How do I identify and troubleshoot performance issues and slow-running queries in my RDS for PostgreSQL or Aurora PostgreSQL instance?

Last updated: 2022-07-14

My Amazon Relational Database Service (Amazon RDS) for PostgreSQL instance is slow. I want to identify and troubleshoot the slow-running queries.

Resolution

The performance of your Amazon RDS for PostgreSQL instance might be affected for multiple reasons, such as undersized hardware, change in workload, increased traffic, memory issues, or suboptimal query plans.

Identify the cause

Use a combination of these tools to identify the cause of slow-running queries:

  • Amazon CloudWatch metrics
  • Enhanced Monitoring metrics
  • Performance Insights metrics

CloudWatch metrics

To identify performance bottlenecks caused by insufficient resources, monitor these common CloudWatch metrics available for your Amazon RDS DB instance.

  • CPUUtilization - Percentage of computer processing capacity used
  • FreeableMemory - Available RAM on the DB instance (in megabytes)
  • SwapUsage - Swap space used by the DB instance (in megabytes)
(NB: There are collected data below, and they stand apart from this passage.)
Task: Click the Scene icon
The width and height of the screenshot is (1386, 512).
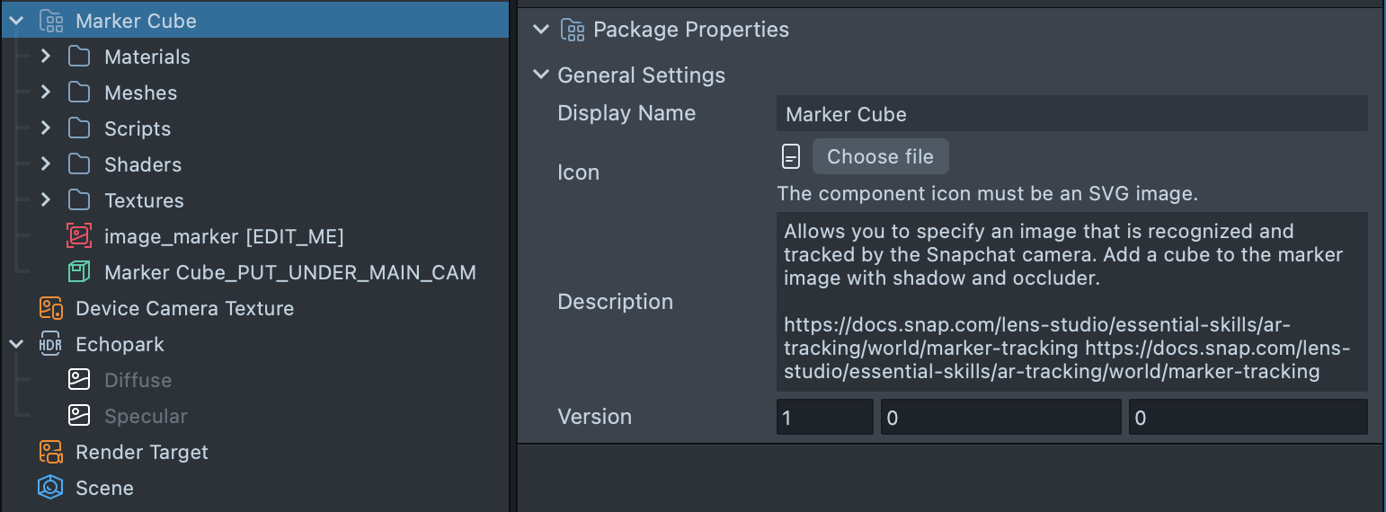Action: pos(51,488)
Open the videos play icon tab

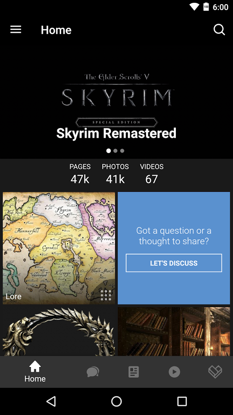175,372
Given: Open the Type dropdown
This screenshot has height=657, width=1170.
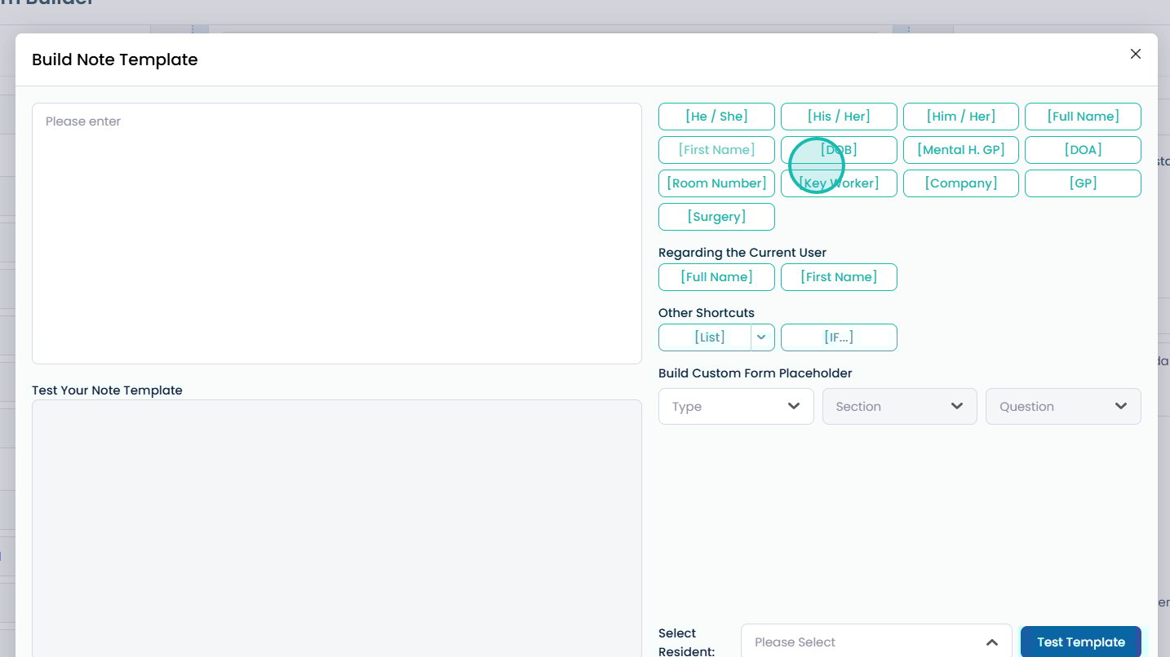Looking at the screenshot, I should coord(735,407).
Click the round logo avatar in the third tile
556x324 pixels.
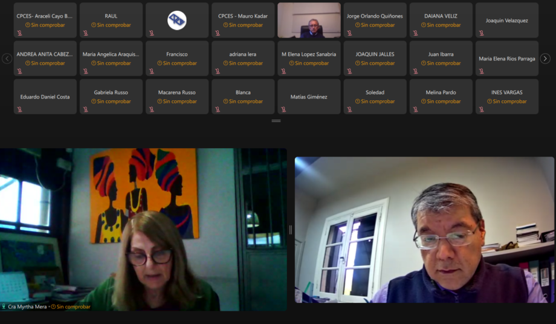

A higher percentage of CPU utilization generally indicates an active workload on the instance and the need for more CPU resources. Higher memory utilization along with swap space consumption indicates frequent swapping due to low memory availability for the workload. This might mean that your instance isn't able to keep up with the workload. A high utilization of CPU and memory resources are typically caused by long-running queries, suddenly increased traffic, and a large number of idle connections.

Run this command to view the active queries with runtime:

SELECT pid, usename, age(now(),xact_start) query_time, query FROM pg_stat_activity WHERE state='active';

Run this command to find the number of idle connections present in the database:

SELECT count(*) FROM pg_stat_activity WHERE state='idle';

Then, run this command to terminate idle connections that consume resources.

Note: Be sure to replace example-pid with the PID of the idle connection that you got from pg_stat_activity:

SELECT pg_terminate_backend(example-pid);

Verify if the desired network throughput is achieved on the RDS Instance using these metrics:

  • NetworkReceiveThroughput
  • NetworkTransmitThroughput

These metrics indicate the incoming and outgoing network traffic in bytes/second. Undersized or non-Amazon Elastic Block Service (Amazon EBS)-optimized instance classes might affect network throughput, resulting in slow instances. A low network throughput can result in slow responses for all the application requests irrespective of the database performance.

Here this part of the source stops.